Rajoy nunca ha puesto una lavadora

(PD/Agencias).- No cocina desde la carrera, ni ha puesto una lavadora. Lo que si hace es pagar rondas, algo raro en un político. Mariano Rajoy reconoce que no añora los tiempos de vicepresidente y ministro de Interior y que ahora es la «etapa más dura» de su vida política.

En una entrevista para El Correo Gallego, Rajoy entiende que es necesaria una reforma de la Constitución para «reforzar los consensos» y para que el Estado «pueda cumplir sus obligaciones básicas».

Vivimos en un mundo donde las fronteras se diluyen, donde competimos con países con más de 1.000 millones de habitantes, como China o la India, que están creciendo económicamente a un 10%. El Estado debe cumplir, al menos, tres funciones fundamentales: garantizar la igualdad; ser capaz de comprometerse internacionalmente y atender esos compromisos; y tener capacidad para hacer la reformas que se exijan para competir en un mundo global, abierto y difícil, que es lo mismo que trabajar por mejorar el bienestar y la riqueza de la gente.
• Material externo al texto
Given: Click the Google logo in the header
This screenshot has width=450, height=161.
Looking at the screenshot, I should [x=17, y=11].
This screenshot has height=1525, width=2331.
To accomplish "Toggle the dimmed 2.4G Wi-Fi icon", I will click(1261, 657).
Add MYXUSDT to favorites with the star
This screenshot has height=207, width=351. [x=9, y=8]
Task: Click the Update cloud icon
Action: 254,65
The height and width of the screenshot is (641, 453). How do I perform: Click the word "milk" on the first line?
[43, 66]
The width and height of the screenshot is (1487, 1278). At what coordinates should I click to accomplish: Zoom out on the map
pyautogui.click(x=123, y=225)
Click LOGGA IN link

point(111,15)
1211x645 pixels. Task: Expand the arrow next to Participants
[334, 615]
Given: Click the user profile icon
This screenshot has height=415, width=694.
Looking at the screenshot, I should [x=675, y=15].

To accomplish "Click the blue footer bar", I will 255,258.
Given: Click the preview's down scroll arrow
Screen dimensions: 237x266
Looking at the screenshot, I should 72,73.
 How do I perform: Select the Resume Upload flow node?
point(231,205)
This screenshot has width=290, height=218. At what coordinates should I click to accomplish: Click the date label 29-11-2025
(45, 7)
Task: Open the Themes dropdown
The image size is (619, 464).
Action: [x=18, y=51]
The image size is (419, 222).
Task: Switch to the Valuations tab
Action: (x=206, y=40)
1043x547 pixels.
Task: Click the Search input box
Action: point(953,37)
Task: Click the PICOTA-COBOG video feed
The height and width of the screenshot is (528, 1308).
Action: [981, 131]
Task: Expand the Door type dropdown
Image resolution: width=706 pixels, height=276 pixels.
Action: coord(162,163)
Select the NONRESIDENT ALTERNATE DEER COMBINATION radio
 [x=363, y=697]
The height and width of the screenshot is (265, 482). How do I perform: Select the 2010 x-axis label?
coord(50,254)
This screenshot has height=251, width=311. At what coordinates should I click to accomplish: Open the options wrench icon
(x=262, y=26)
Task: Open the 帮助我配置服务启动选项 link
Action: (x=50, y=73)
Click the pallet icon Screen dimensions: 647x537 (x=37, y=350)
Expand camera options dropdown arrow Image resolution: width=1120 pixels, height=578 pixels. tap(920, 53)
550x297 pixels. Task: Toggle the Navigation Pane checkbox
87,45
El presidente del PP cree que será gracias al PSOE con quien sacará adelante todas sus reformas porque «hay temas fundamentales que deberían separarse del debate político» y niega que sus relaciones con Zapatero sean «irreconciliables» ya que con él mantiene sólo «una profunda discrepancia política».

Si excluimos al señor Rodríguez Zapatero, ninguno de los otros cuatro presidentes tomó una decisión en los grandes temas sin el acuerdo entre los grandes partidos nacionales, porque representan a la inmensa mayoría de los ciudadanos.

España no se puede decidir entre un partido nacional y un partido nacionalista, el Estatuto catalán afecta, y mucho, a la igualdad entre españoles. También con la negociación con ETA, y la Ley de la Memoria Histórica. La verdadera ley de la memoria histórica de España es la Constitución.